Gottes eigener Weiler
Einige Haushalte im Dorf Thrikkaippatta im Bezirk Wayanad finden in ihrer Post regelmässig Briefe, Fotoalben und Geschenke aus dem Ausland. Dabei haben diese Familien keine auswärts arbeitenden Familienmitglieder. Vielmehr zeugt die ausländische Post vom engen Band, das die Familien mit jenen Touristen verbindet, die in dem hübschen Weiler die Gastfreundschaft einer Familie genossen haben.
Nach einer schweren Landwirtschaftskrise in Wayanad lancierte die NGO Kabani die Idee, Tourismus in Gastfamilien anzubieten, um den Bäuerinnen und Bauern im Einklang mit der Natur wieder auf die Beine zu helfen. Man beriet sich mit Uravu, einer Organisation, die indigene Technologien, etwa Innovationen im Bambus-Anbau, fördert. Kabani-Koordinator Sumesh Mangalasserry sagt: "Als wir die Möglichkeiten für verantwortungsvollen Tourismus untersuchten, schien die Leistung von Uravu ideal zu passen, und so suchten wir Thrikkaippatta aus. Uravu förderte den grossflächigen Bambus-Anbau rund um das Dorf, einige Gruppen ernteten Bambussprossen, legten Gemüse sauer ein, züchteten Bienen und mästeten Kühe. Das wollten wir für die Tourismusinitiative nutzen."
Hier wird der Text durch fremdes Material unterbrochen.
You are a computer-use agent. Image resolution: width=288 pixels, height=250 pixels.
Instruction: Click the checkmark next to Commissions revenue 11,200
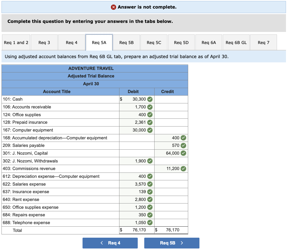click(183, 169)
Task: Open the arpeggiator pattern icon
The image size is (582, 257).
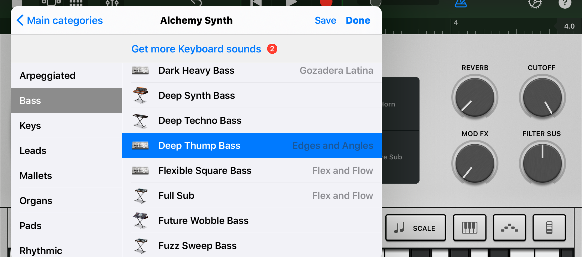Action: 509,227
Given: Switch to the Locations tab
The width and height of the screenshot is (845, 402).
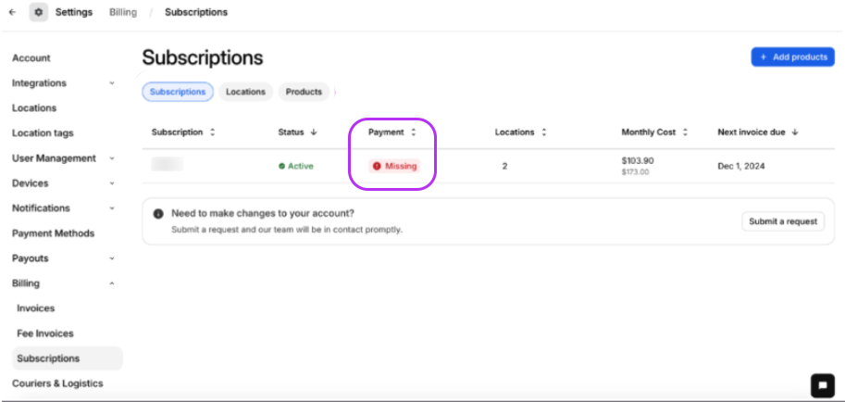Looking at the screenshot, I should point(245,92).
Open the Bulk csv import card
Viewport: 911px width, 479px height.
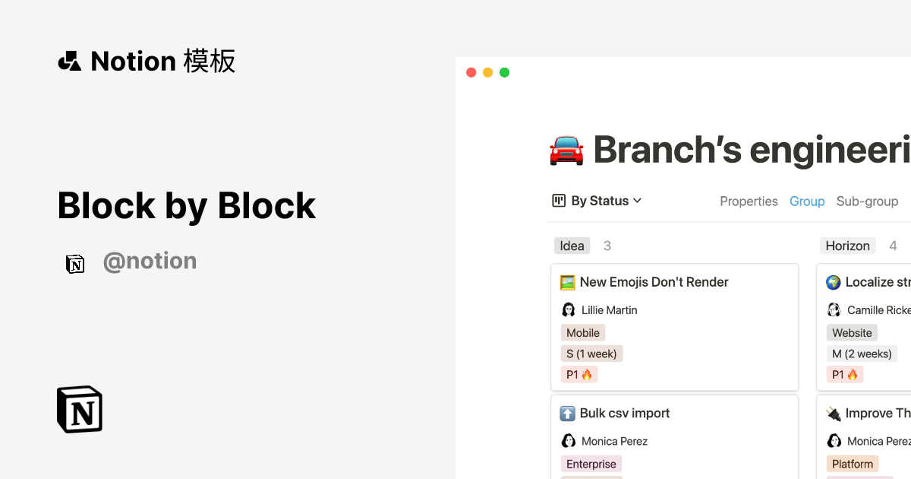coord(623,413)
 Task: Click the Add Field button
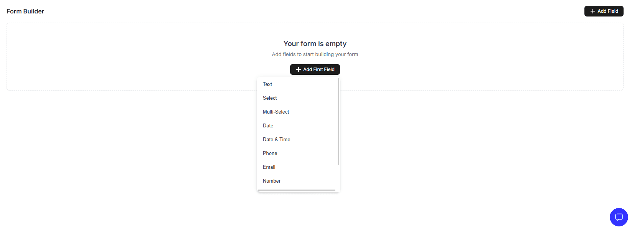point(604,11)
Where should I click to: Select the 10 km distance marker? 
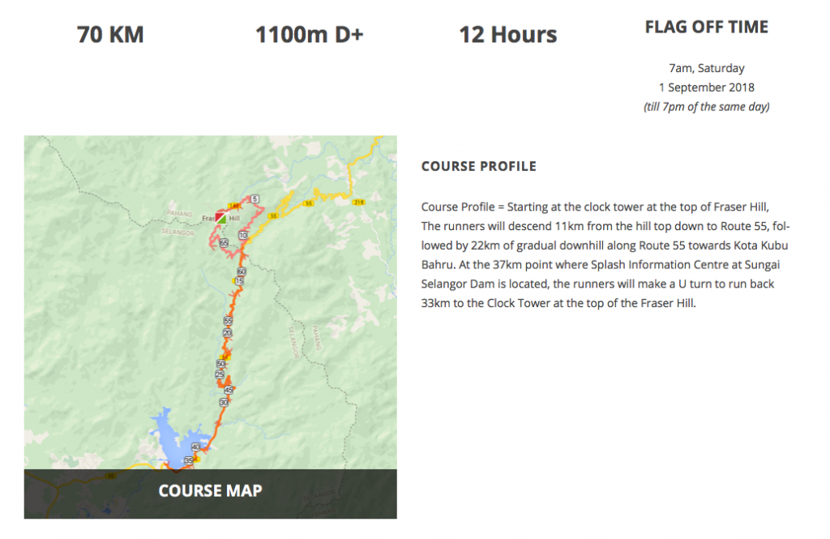[x=243, y=235]
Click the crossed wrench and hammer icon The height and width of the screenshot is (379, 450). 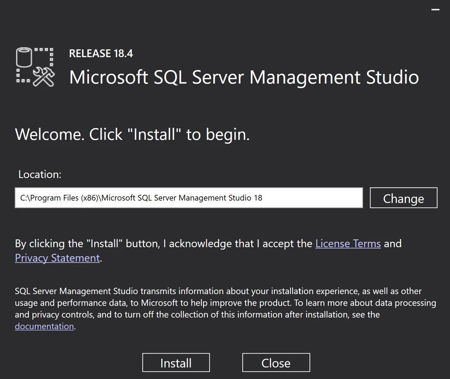[44, 77]
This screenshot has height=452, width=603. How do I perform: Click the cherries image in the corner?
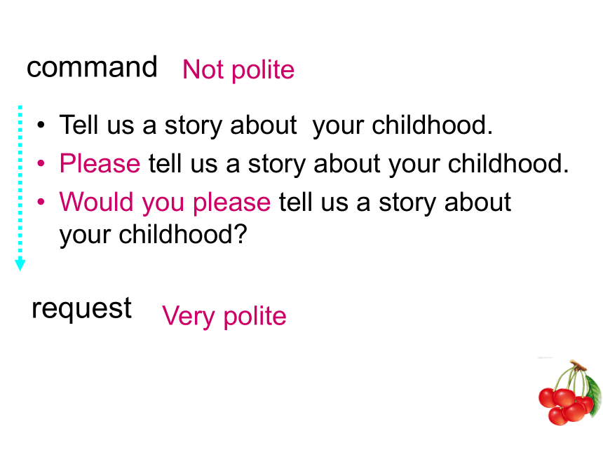pos(570,392)
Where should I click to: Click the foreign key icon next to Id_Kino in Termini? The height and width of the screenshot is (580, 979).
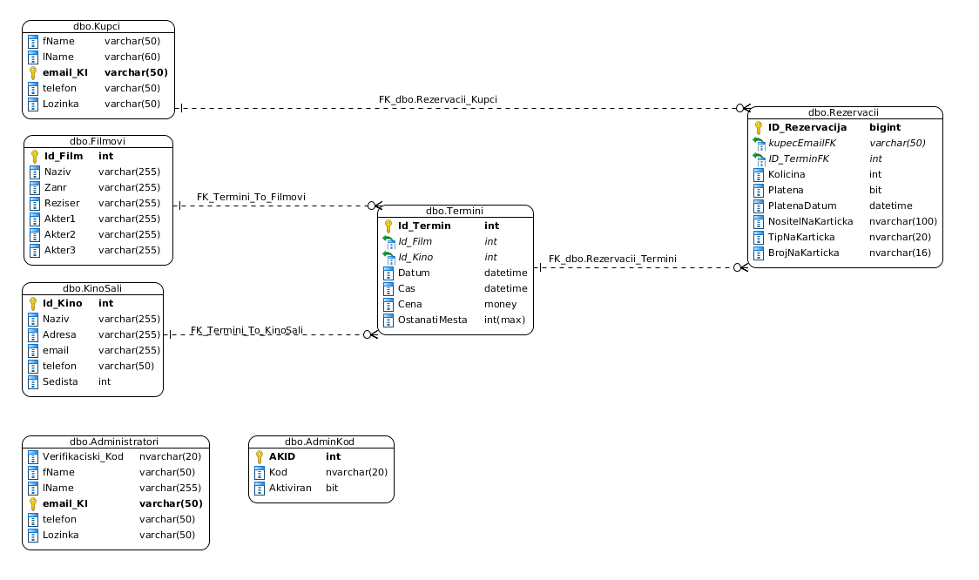[389, 257]
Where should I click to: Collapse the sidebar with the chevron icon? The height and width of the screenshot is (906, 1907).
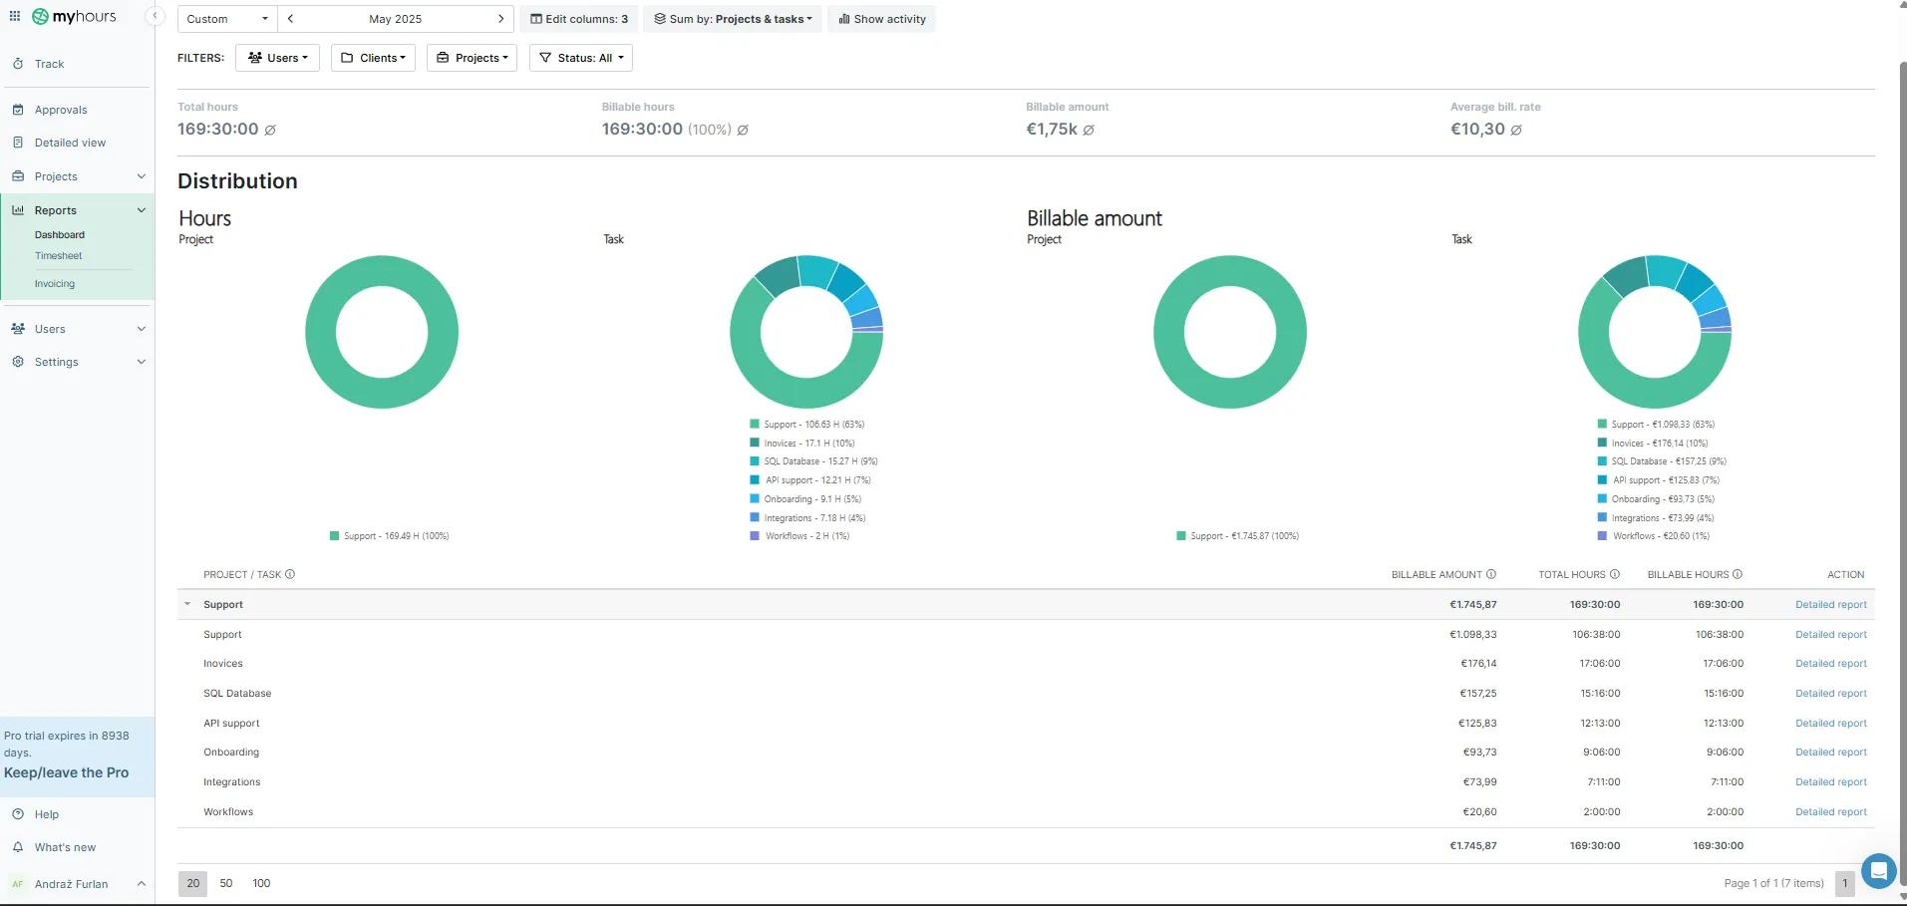155,16
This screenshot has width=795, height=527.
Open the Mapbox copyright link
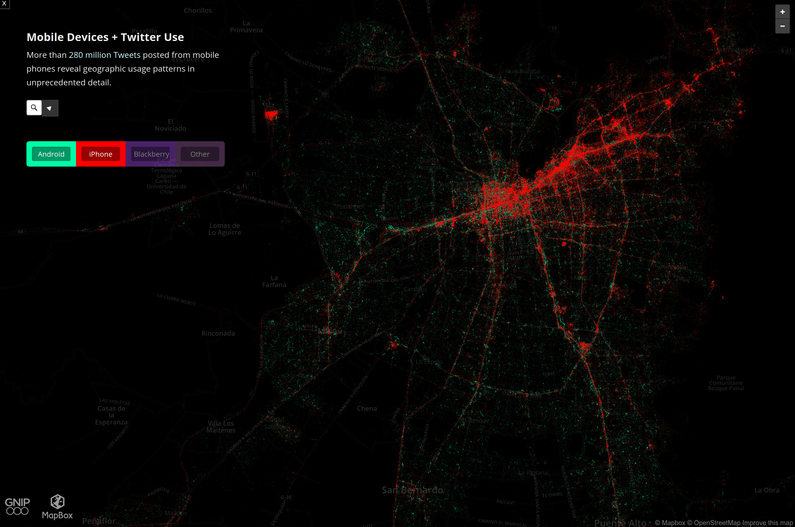pos(670,523)
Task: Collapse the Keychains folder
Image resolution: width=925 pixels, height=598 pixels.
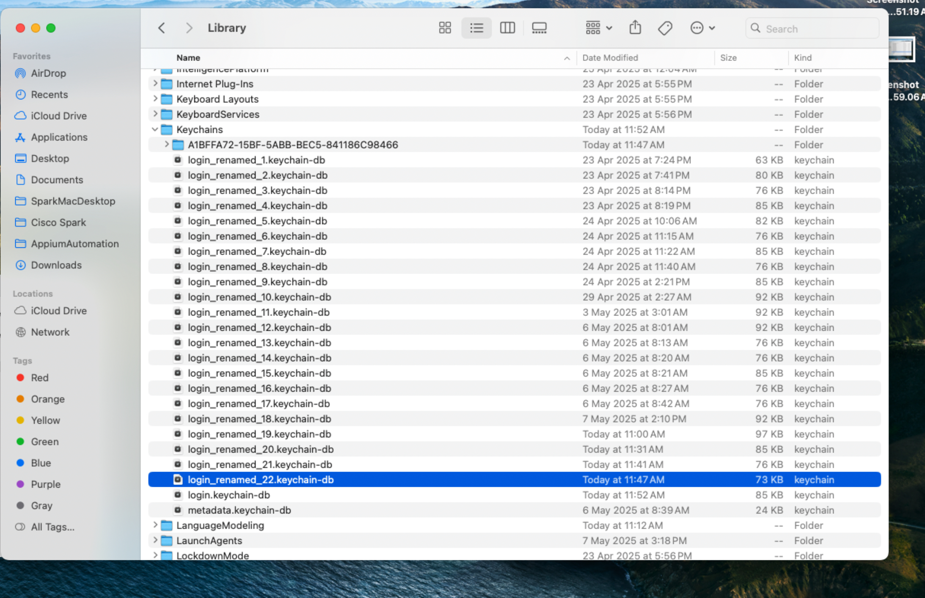Action: coord(155,129)
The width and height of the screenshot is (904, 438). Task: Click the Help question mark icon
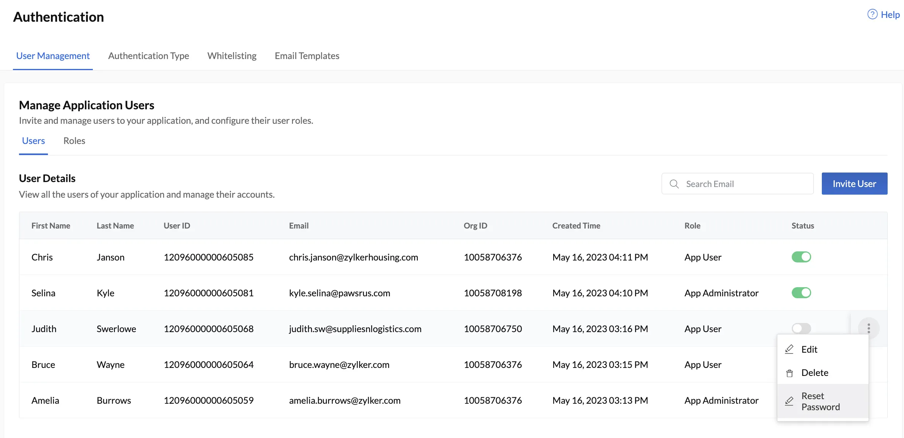[872, 14]
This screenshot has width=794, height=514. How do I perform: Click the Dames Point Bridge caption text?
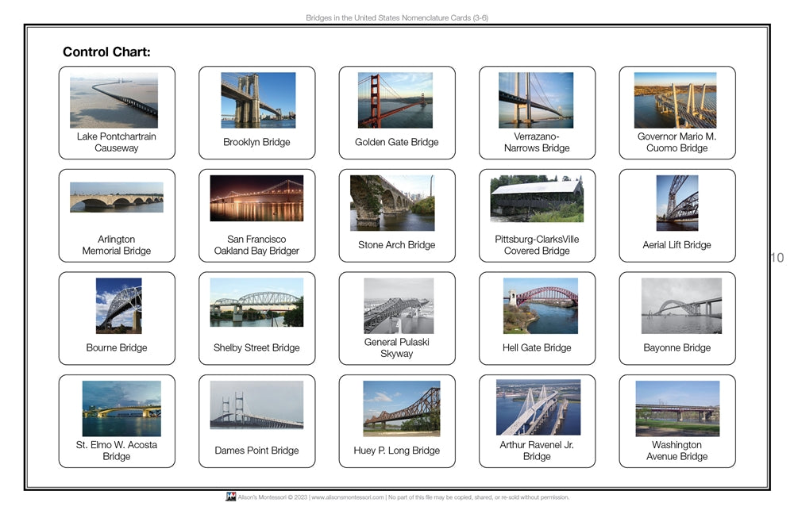click(257, 450)
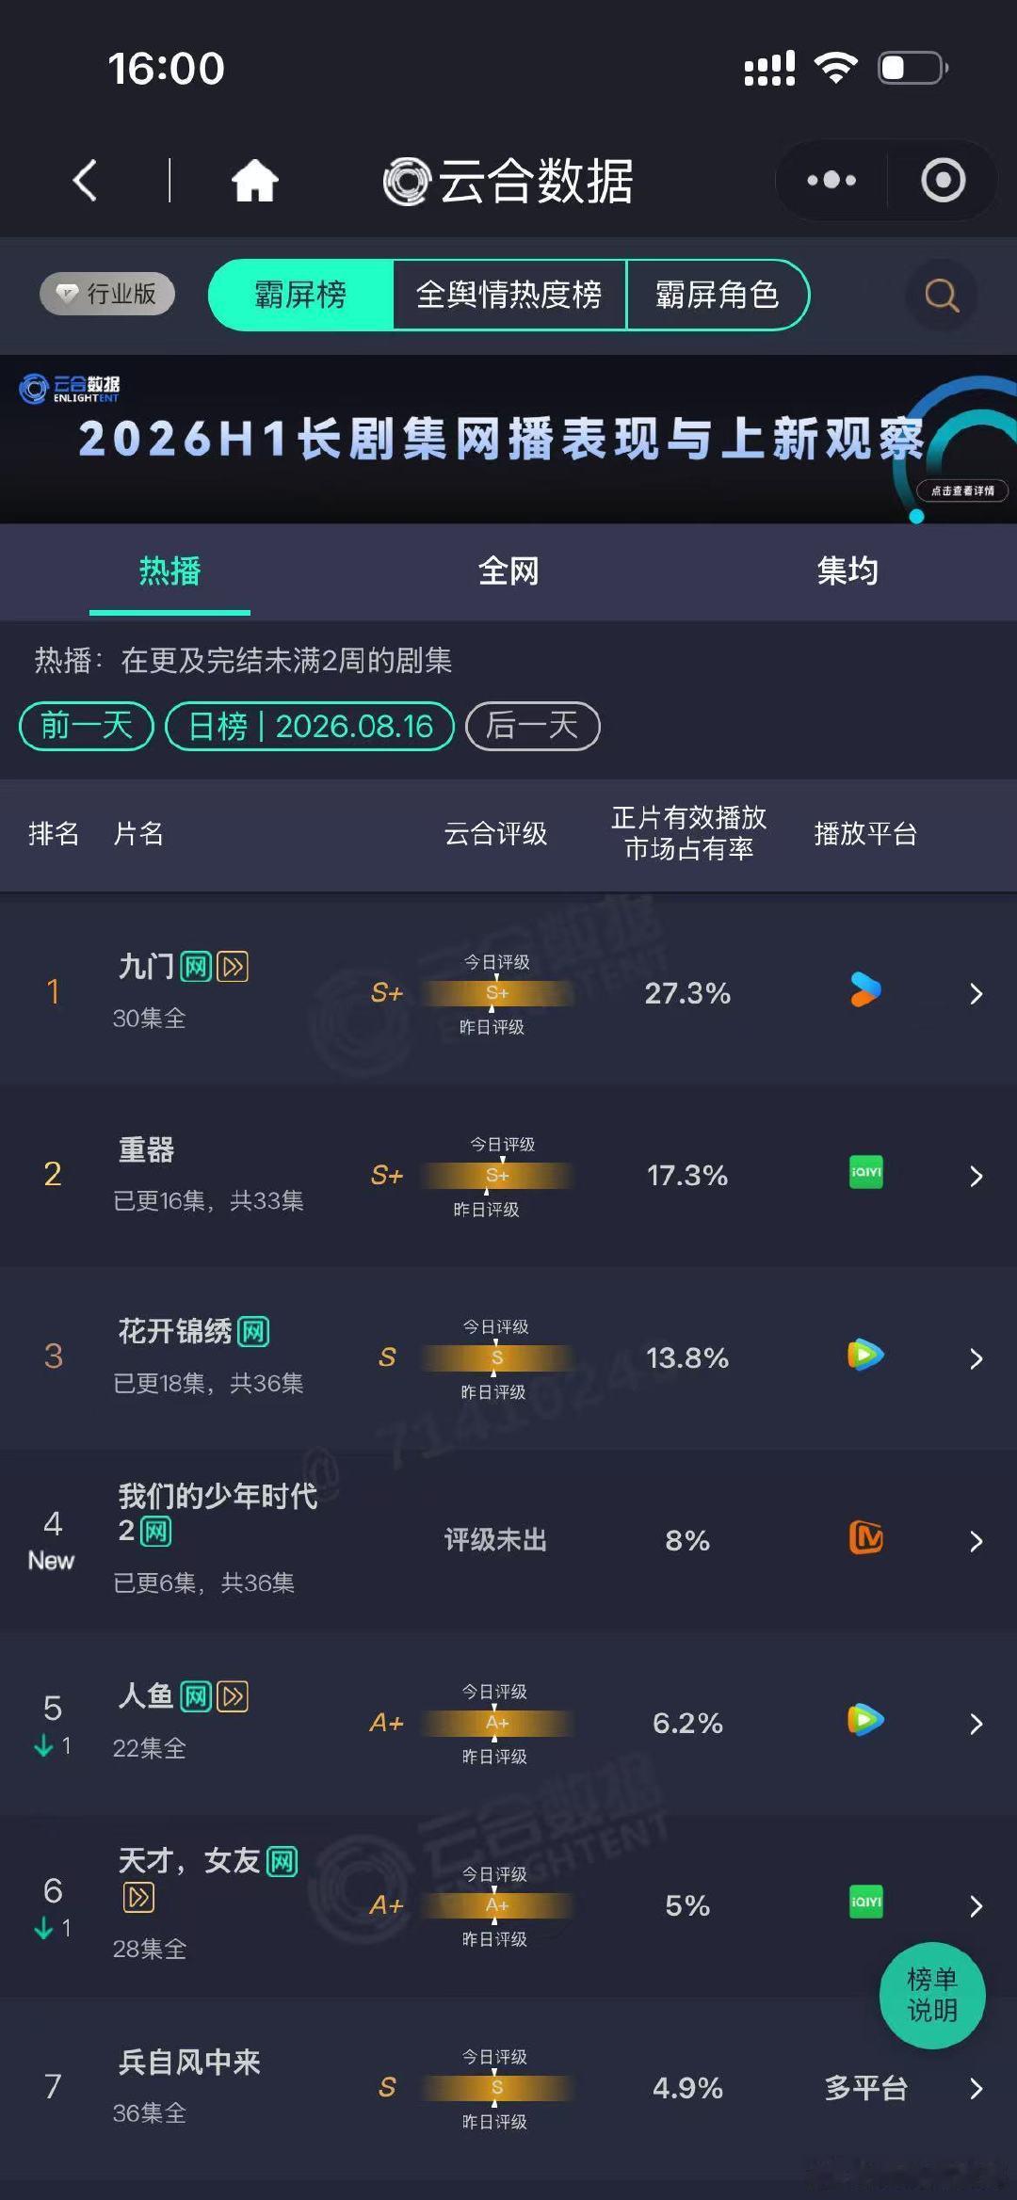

1’000 mit Uravu vernetzte Familien aus drei Bezirken von Thrikkaippatta wurden in das 2008 lancierte Projekt einbezogen. Eldo und seine Frau Mary boten als erste eine Homestay-Möglichkeit an. Der Standardtarif für ein Paar liegt bei 2’000 Rupien pro Tag inklusive Essen. Die Zahl der Gäste wuchs von 44 im 2008 auf 150 im vergangenen Jahr an. Die Mehrzahl der Gäste kommt aus dem Ausland. Die Gastfamilien müssen dafür sorgen, dass ihre Investitionen nicht die Summe von 30’000 Rupien übersteigen. K.V. Daniel, Mitbegründer des Bambus-Tourismus und Anbieter eines Gästezimmers, erklärt: "Ausser einem sauberen und bequemen Schlafzimmer mit einem Bad brauchen die Gastgeber keine pompösen Einrichtungen. Schliesslich will der Gast vor allem unsere normale Familienatmosphäre mit uns teilen."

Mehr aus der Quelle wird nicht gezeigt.